Prime Minister Benjamin Netanyahu dismissed as “silly’, objections leveled at the Knesset’s passage of the first leg of his judicial reform plan, noting during an interview he gave to ABC broadcast on Thursday that the change was “minor”.
“This minor correction is common to all democracies,” Netanyahu said.
He spoke just three days after the Knesset approved the reasonableness standards bill, which reduced the Supreme Court’s power to review government policies.
Opponents of the measure have warned that it is the first step in a judicial overhaul program that would transform the country into a dictatorship. The protests against the plan have rocked and divided the country since Netanyahu returned to power at the end of December.
Netanyahu: Reasonableness law is a 'minor correction'
Netanyahu told ABC that the bill and his plan strengthened Israeli democracy, by restoring a balance between the judicial branch and the legislature.
“It’s described as the end of Israeli democracy; I think that is silly,” he said.
“We have the most activist judicial court on the planet,” Netanyahu said. It has “arrogated for itself power from the government, from the executive and the legislative branches. We are trying to correct it.
“I want to bring the pendulum to the middle, I don’t want to bring the pendulum to the other side,” Netanyahu explained.
Imagine that in the US, the Supreme Court could nullify the decisions of the White House, he said, adding that the American people would never accept that.
Netanyahu also brushed aside criticism that he has rushed the legislation through the Knesset. US President Joe Biden and American officials, including former Ambassador Tom Nides and Secretary of State Antony Blinken, have all asked him to slow down and use a consensus process.
This has been as “slow as you can go,” Netanyahu told ABC, noting that he has been in office for seven months, and had paused for three months to seek consensus but that the opposition had refused to accept any compromises.
“I couldn’t get anything from the opposition, therefore, decided to proceed with this minor correction... and I am still trying to proceed – if not with a consensus with the opposition, then at least with something that has broad consensus with the public,” he said.
“I am more optimistic now than I was before. Now that they see we are prepared to move without them, we have a majority, then maybe we will be able to move with them,” Netanyahu said.

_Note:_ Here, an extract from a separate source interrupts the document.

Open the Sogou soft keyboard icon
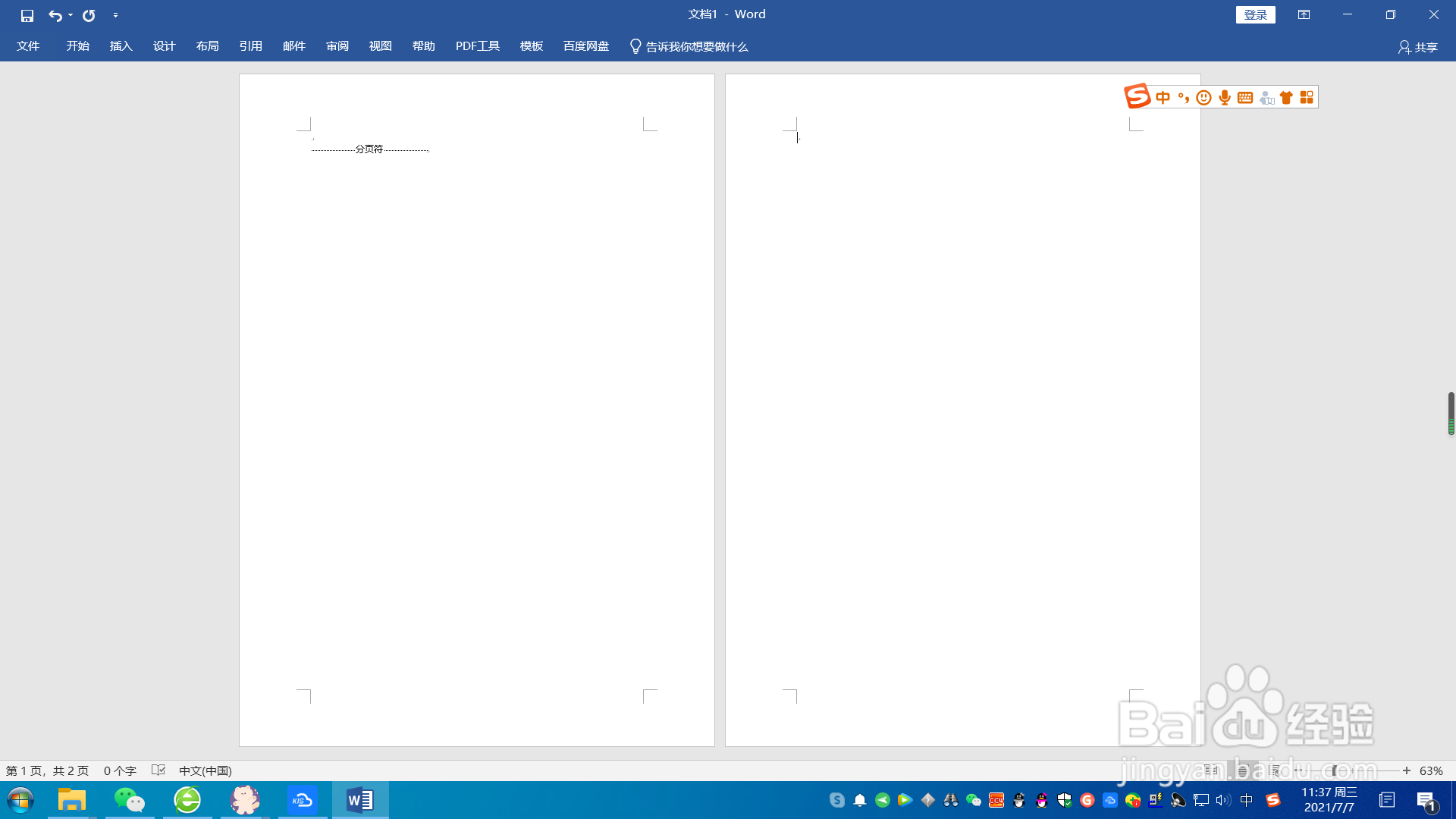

“I hope the opposition leaders show responsibility and come to the middle.”
Netanyahu also downplayed tensions between himself and Biden, given that the president did not issue an invitation to the White House typically extended to Israeli prime ministers after an election.
Biden did invite Netanyahu to meet him in the US when the two men spoke last week, but he did not clarify that it would be at the White House. Biden administration officials have refused to confirm a White House invite, noting that no venue had been set.
Netanyahu told ABC that Biden, “in the last conversation we had, invited me to the White House in the fall. I think it’s in September, but we will finalize the date.
“I think our relations are very strong. I am not just saying that. The cooperation in intelligence, in security, in strategic matters is as strong as it has ever been,” he said.
“The relations with the US are as strong as ever,” Netanyahu emphasized.
“Believe me, the US is our irreplaceable and indispensable ally,” he said. “We have no better friend and … the US has no better friend than Israel, not only in the Middle East, but in the world.”